Em 18/07/1925, Manuel Tavares, deportado nº 239, falece na Ilha de Cunhabaque, no Arquipélago dos Bijagós - Guiné-Bissau.

Quatro dias depois, em 22/07/1925, Manuel Duarte Pereira, deportado nº 243, morre na Ilha de Cunhabaque.

No dia 23/07/1925, dá-se a morte do deportado n.º 260, João Nunes Carreira, mais conhecido pelo "Número", na Ilha de Cunhabaque.

Em 30/07/1925, o jornal "A Capital, Diário Republicano da Noite" refere que treze dos deportados para a Guiné foram para o Arquipélago dos Bijagós, onze para Cunhabaque e dois para Bubaque e acrescenta: «Todos os presos que se encontram nesta Ilha (Cunhabaque) estão ocupados na construção de estradas». Os restantes deportados estão em Bolama.

No mês seguinte, em 24/08/1925, o Diário de Lisboa é visitado por «uma comissão de pessoas de família dos deportados por questões sociais [...] a comissão pede que os Tribunais tragam para Lisboa os incriminados e os julguem.» O jornal confirma a morte de Manuel Tavares, Duarte Pereira, padeiro, e João Carreira, descarregador; adianta, igualmente, que «sete dos deportados na Guiné e alguns de Cabo Verde estão atacados de febres.»

Em 10/10/1925, “Na Polícia de Segurança do Estado foi hoje de tarde recebido um ofício do Governador da Guiné, datado de 30 de setembro último comunicando terem falecido na Ilha de Cunhabaque João Nunes Carreira (o "Número"), Manuel Duarte Pereira e Manuel Tavares o primeiro era acusado de estar implicado no atentado contra o Comissário Geral da Polícia, e os restantes de serem bombistas e militantes do Partido Comunista.” [in "A Capital"]    

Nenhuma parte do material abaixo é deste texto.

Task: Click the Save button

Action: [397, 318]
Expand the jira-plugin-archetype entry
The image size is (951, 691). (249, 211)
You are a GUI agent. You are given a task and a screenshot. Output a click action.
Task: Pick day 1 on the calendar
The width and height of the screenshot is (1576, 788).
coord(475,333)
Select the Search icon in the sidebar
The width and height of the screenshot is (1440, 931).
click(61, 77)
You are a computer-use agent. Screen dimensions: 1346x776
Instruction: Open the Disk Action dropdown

Em 23/10/1925, continuam as mortes: falece José Alves dos Santos, o José da Carqueja, no Hospital de Bolama.

Em 24/10/1925, segundo carta enviada por um particular, residente em Bolama, para o Diário de Lisboa, «Os deportados estão todos agora em Bolama, visto que já regressaram das Ilhas de Canhabaque os que ali se encontravam. José Gomes Pereira "O Avante" que se encontra há algumas semanas no Hospital, em estado grave, tem frequentes delírios. No Hospital além do Avante encontram-se os deportados Raul Honório nº 254 [...] e José Rodrigues de Almeida nº 251 com febres de África.»

[Manifestação frente ao Parlamento || Renovação, Vol 1, N.º 13 || 01/01/1926]

Em 21/12/1925, «As classes trabalhadoras foram hoje ao Parlamento protestar contra as deportações, tendo havido tiros, pranchadas e pedradas» [Diário de Lisboa]. A "Comissão pró-regresso dos deportados" entrega no Parlamento uma mensagem dirigida ao Presidente da Câmara dos Deputados solicitando o regresso dos deportados. A mensagem refere «Há já males irreparáveis, pois que em virtude da surdez dos governos ou da sua pusilanimidade em presença de ameaças de certas castas que se julgam no direito de se sobreporem aos poderes do Estado, alguns desses deportados, sem julgamento e sem processo regular - por lá pareceram - quem sabe se inocentes!!...»

Segundo José Casanova, Manuel Tavares terá sido, muito provavelmente, o primeiro de uma longa lista de militantes comunistas assassinados nas prisões. 

Nota: O médico alemão Dr. Fritz Rennefeldt, encarregado do Hospital da Companhia Agrícola e Fabril da Guiné, em 1927-1928, concluiu que o centro e sul da Ilha de Canhabaque eram o epicentro da Febre Amarela na Guiné-Bissau; relatórios internacionais adiantam que mais de 30% dos casos ocorridos no Arquipélago dos Bijagós entre 1920 e 1934 acabavam por ser letais. 

[Daniel Tavares Nicolau e
João Esteves]

Esta biografia não teria sido possível sem a excelente e exaustiva pesquisa de Daniel Tavares Nicolau, sobrinho-neto de Manuel Tavares, que prontamente a disponibilizou e, assim, muito contribui para a preservação da memória e legado de um dos muitos deportados vítima das políticas sociais da 1.ª República.